MINNEAPOLIS (WCCO) — It’s the first official day on the job for Eric Kaler, the 16th President of the University of Minnesota. He informally assumed the reins and responsibility for the U’s $3.7 billion budget last Friday, the same day the state government shutdown went into effect.
Kaler told WCCO’s Dave Lee the university has some cash reserves that will enable the school to keep running into the foreseeable future.
“We’ll have to take a look in the middle of August or so, if we’re unfortunate enough to have the shutdown go that long. But we’re open for business and we’ll be planning to welcome students in the fall.”
Kaler listed two priorities for his job.
“We’re going to continue to grow the excellence of the University of Minnesota; the second thing is we’re going to maintain access to the people of Minnesota. This is a very important part of the state of Minnesota,” he explained. “My goal is to have it be available to every qualified Minnesota student.”
WCCO’s Dave Lee Interviews Eric Kaler
Despite his busy schedule and newfound status, Kaler said he will still make time for students.
“I am going to be in contact with both our undergraduate and graduate students. It’s very important to me. It gives me energy and excitement.”
As far as changes that have been made at the U since he was a student, he said two things are really clear.
“The physical plant is much more handsome than it was in 1980. Some beautiful new buildings and some lovingly restored buildings which make the campus a much more pleasant place to be,” he said. “Inside those buildings we really have a much greater focus on the undergraduate experience than we did 30 years ago.”

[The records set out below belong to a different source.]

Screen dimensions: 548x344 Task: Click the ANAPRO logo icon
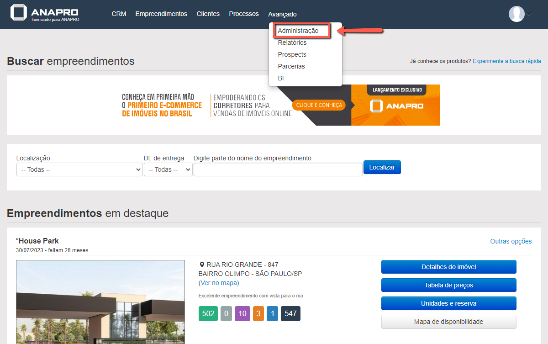pyautogui.click(x=19, y=14)
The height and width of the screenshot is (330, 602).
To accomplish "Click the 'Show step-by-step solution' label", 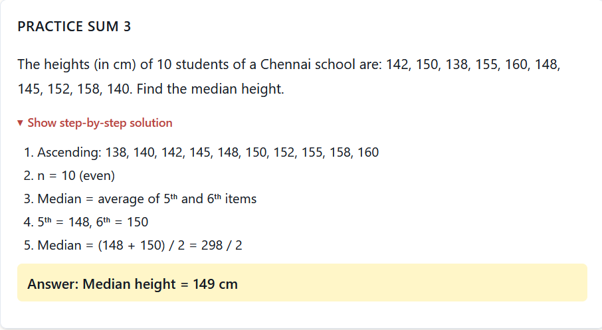I will [100, 123].
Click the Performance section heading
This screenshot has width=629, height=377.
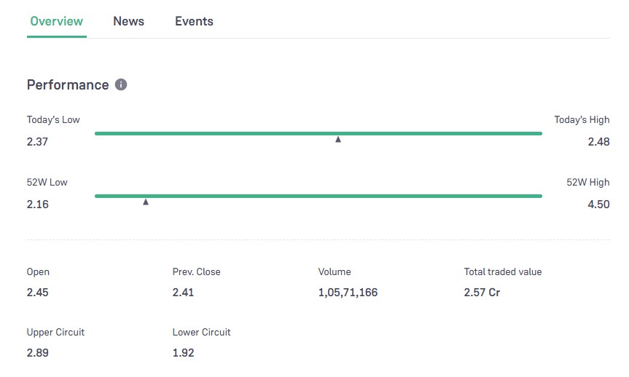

Kaler takes over as the U’s Law School and Carlson School of Management talk about switching to private-funding only, which would give the schools more control over how they operate. Kaler said he supports the funding switch as long as it doesn’t inhibit access to education for all the students at the schools.
“Other universities are moving that way. State support is now 18 percent of our budget at the University of Minnesota. It’s much less than that at our peer institutions, so schools do have to look at moving to that private model. I’m certainly open to that discussion,” he said.